The prize—given by the Internet Society in coordination with the Internet Research Task Force (IRTF)—recognizes outstanding results in applied networking, interesting new research ideas of potential relevance to the internet standards community, and upcoming people that are likely to have an impact on internet standards and technologies.

The UMD team was led by Kevin Bock (in photo), a fourth-year doctoral student in computer science. They were cited by the IRTF for “Come as You Are: Helping Unmodified Clients Bypass Censorship with Server-side Evasion, which was presented at the 2020 Association for Computing Machinery Special Interest Group on Data Communication (ACM SIGCOMM).

The paper offers 11 server-side packet-manipulation strategies for evading nation-state censors in four countries. It describes decades of work on censorship evasion that has resulted in numerous ways to empower clients with the ability to access censored content. But in all known cases up to this point, some degree of client-side participation is required.

Having to download and run anti-censorship software can put users at risk and does not help the many users who do not even realize they are being censored in the first place, the researchers say.

The team deployed a tool they developed, called Geneva, to automate the discovery and implementation of server-side strategies. They applied their technology to four countries—China, India, Iran and Kazakhstan—and five protocols.

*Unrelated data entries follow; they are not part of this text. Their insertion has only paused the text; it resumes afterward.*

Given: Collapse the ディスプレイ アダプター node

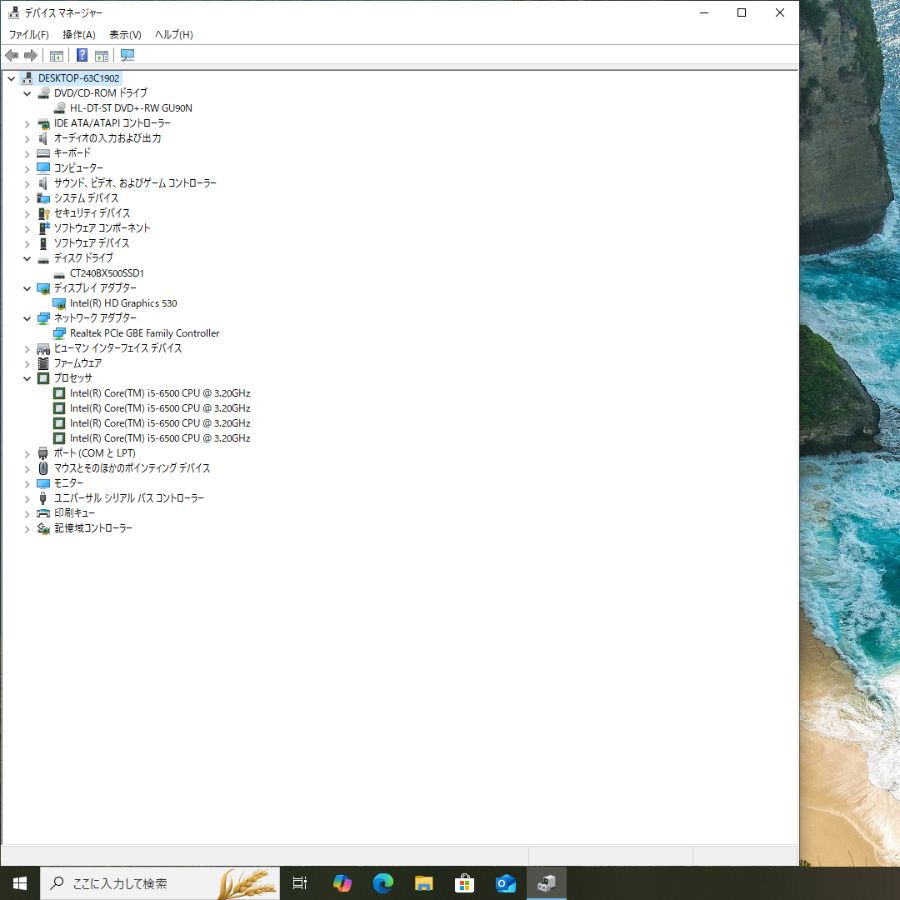Looking at the screenshot, I should 27,288.
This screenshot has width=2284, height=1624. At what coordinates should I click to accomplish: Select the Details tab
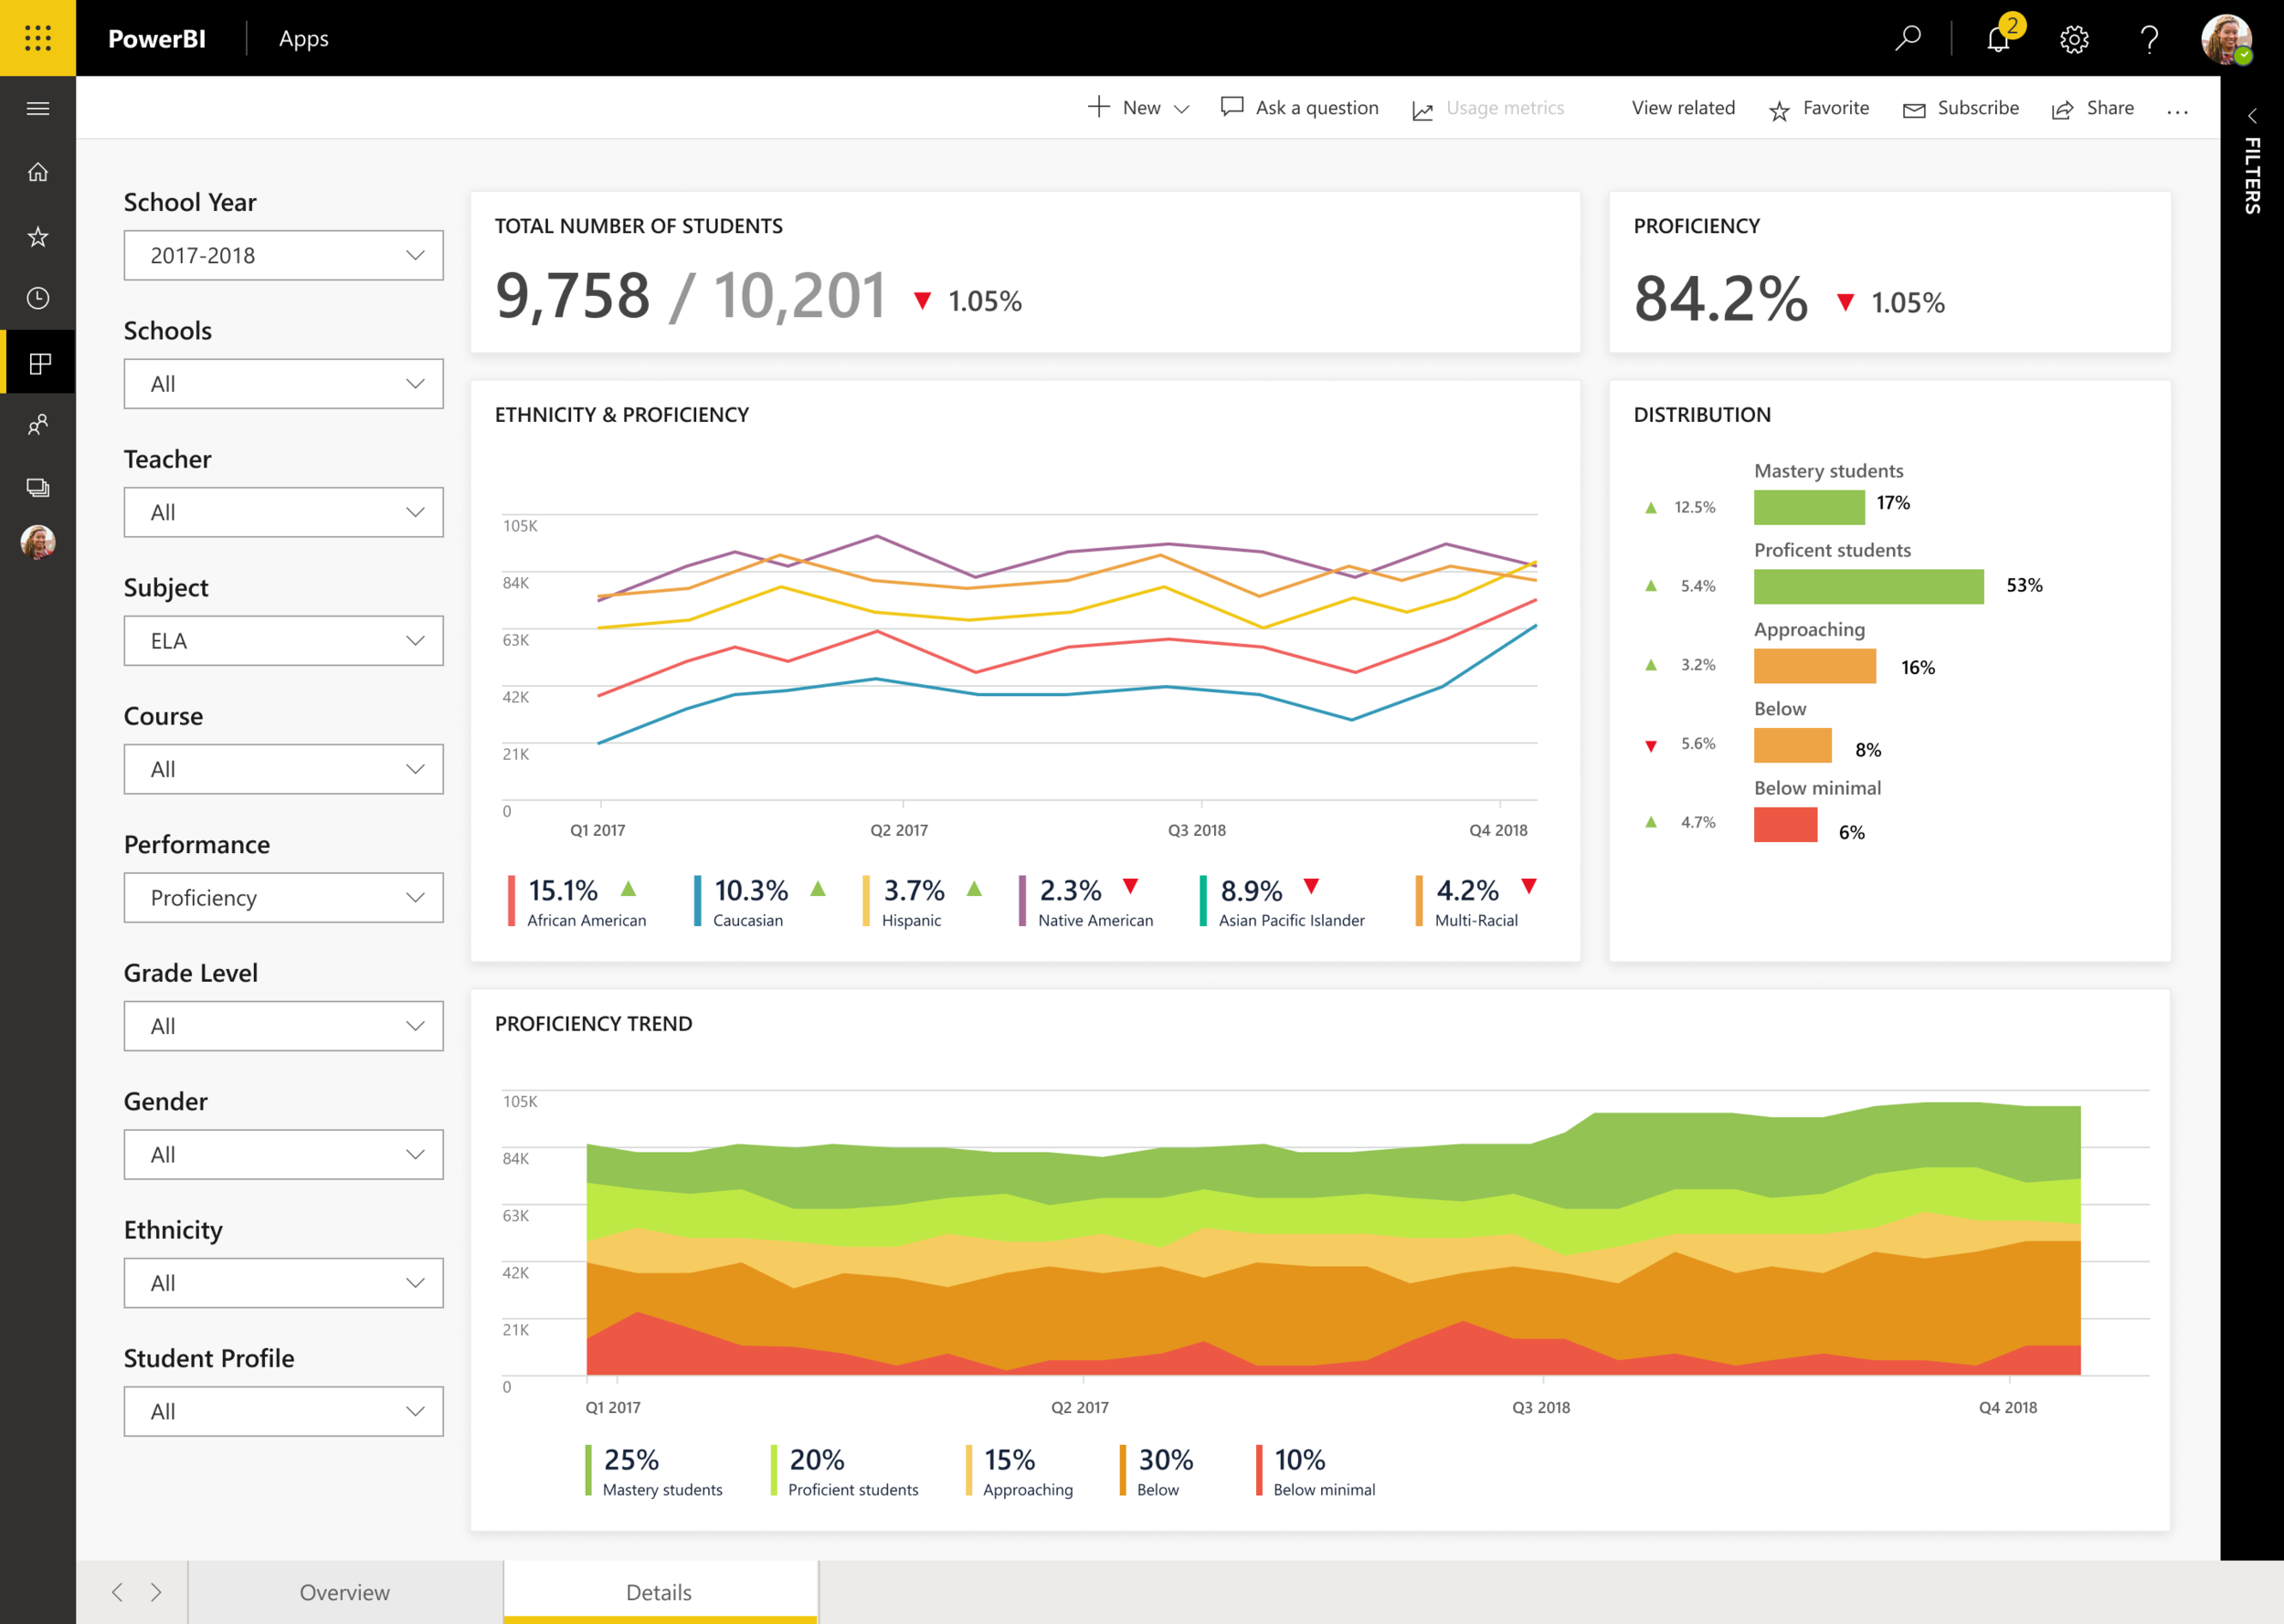[659, 1591]
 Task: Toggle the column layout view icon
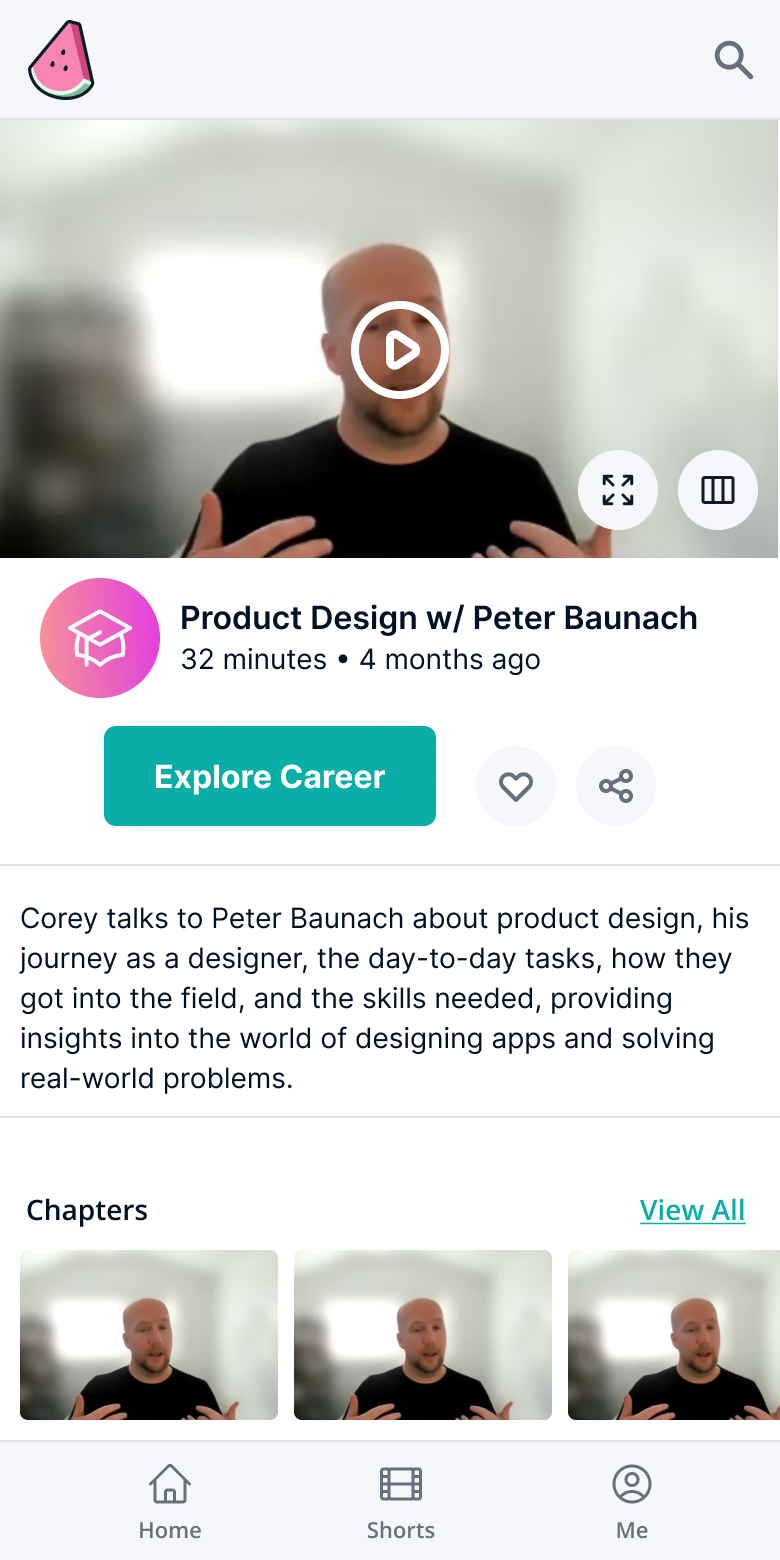coord(718,490)
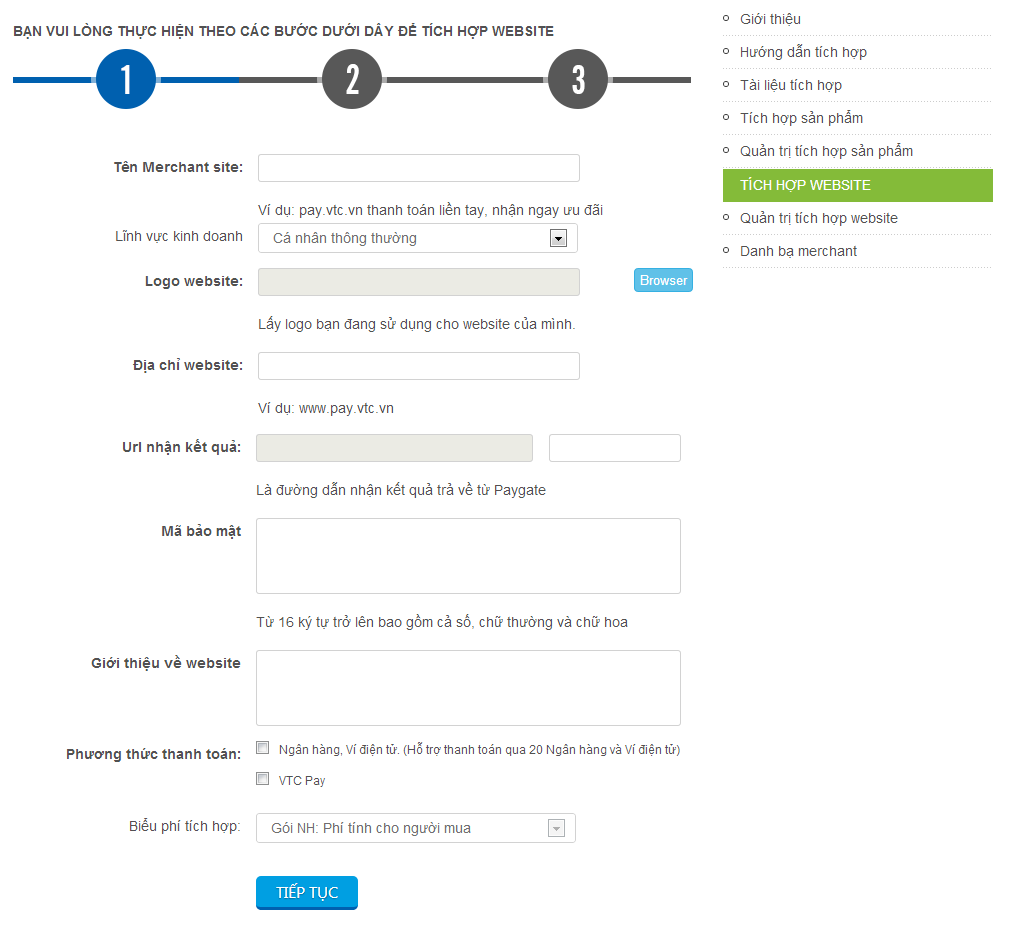Click the step 1 circle icon
This screenshot has height=933, width=1031.
[126, 79]
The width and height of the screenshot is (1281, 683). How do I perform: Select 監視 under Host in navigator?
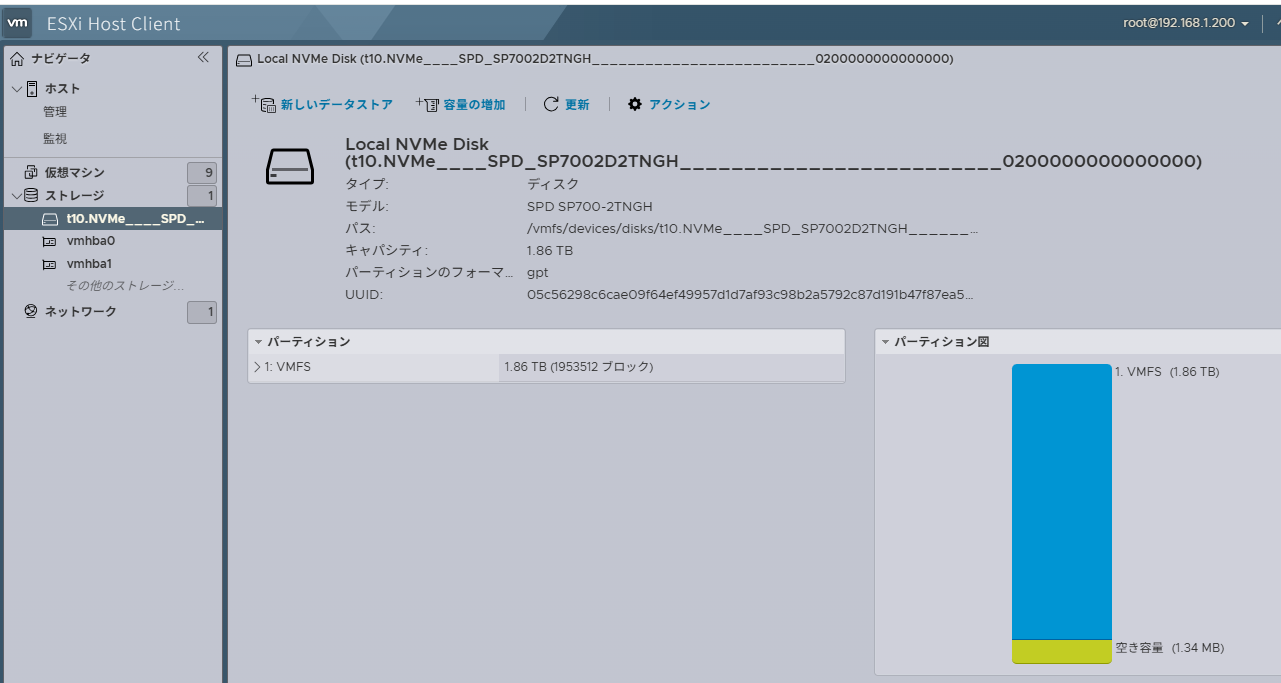55,139
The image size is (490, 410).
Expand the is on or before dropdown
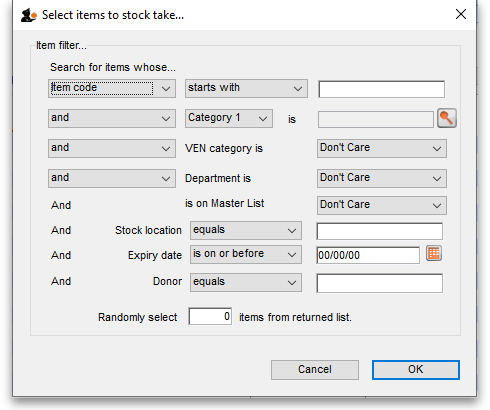coord(246,255)
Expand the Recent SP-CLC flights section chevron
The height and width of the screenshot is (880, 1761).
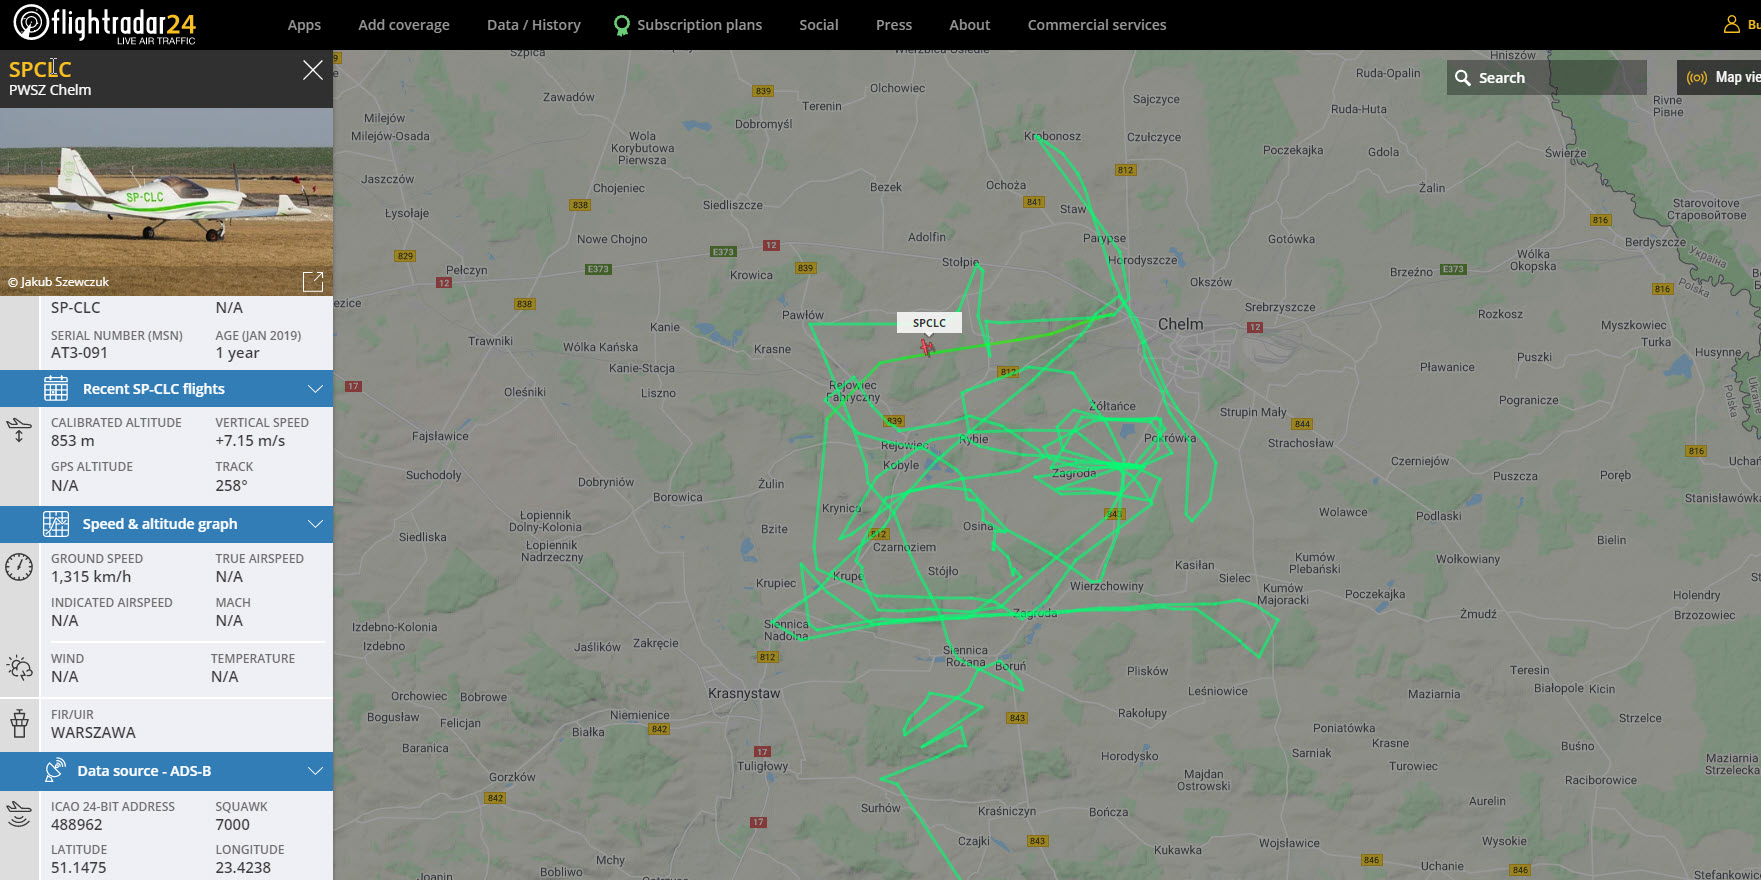pos(315,389)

They also performed follow-on experiments to understand why the strategies Geneva finds work, and to glean new insights into how censors operate.

The award-winning paper was co-authored by Dave Levin, an assistant professor of computer science with an appointment in the University of Maryland Institute for Advanced Computer Studies, and a team of current and former UMD students.

They include Regina Pogosian and George Hughey, both of whom received their bachelor’s degrees in computer science in 2019; Tania Arya, a junior majoring in computer science; Daniel Liscinsky, a first-year graduate student in computer science; and Louis-Henri Merino, a computer science doctoral student at the École Polytechnique Fédérale de Lausanne (EPFL) in Switzerland.

The team is part of Breakerspace, a research lab run by Levin that focuses on scaling up undergraduate research opportunities in computer and network security.

In addition to a $1,000 cash prize, as lead author of the paper Bock will present an invited talk at an IRTF Open Meeting and receive a travel grant to attend a week-long conference hosted by the Internet Engineering Task Force.

“I’m thrilled and honored that our team was recognized by IRTF for this work, and I'm hopeful the opportunity to share our research with IRTF can help inform and empower activists and tool developers around the world,” Bock says. “This work would not have been possible without the entire Geneva team of undergraduate students, volunteers and our adviser Dave Levin.”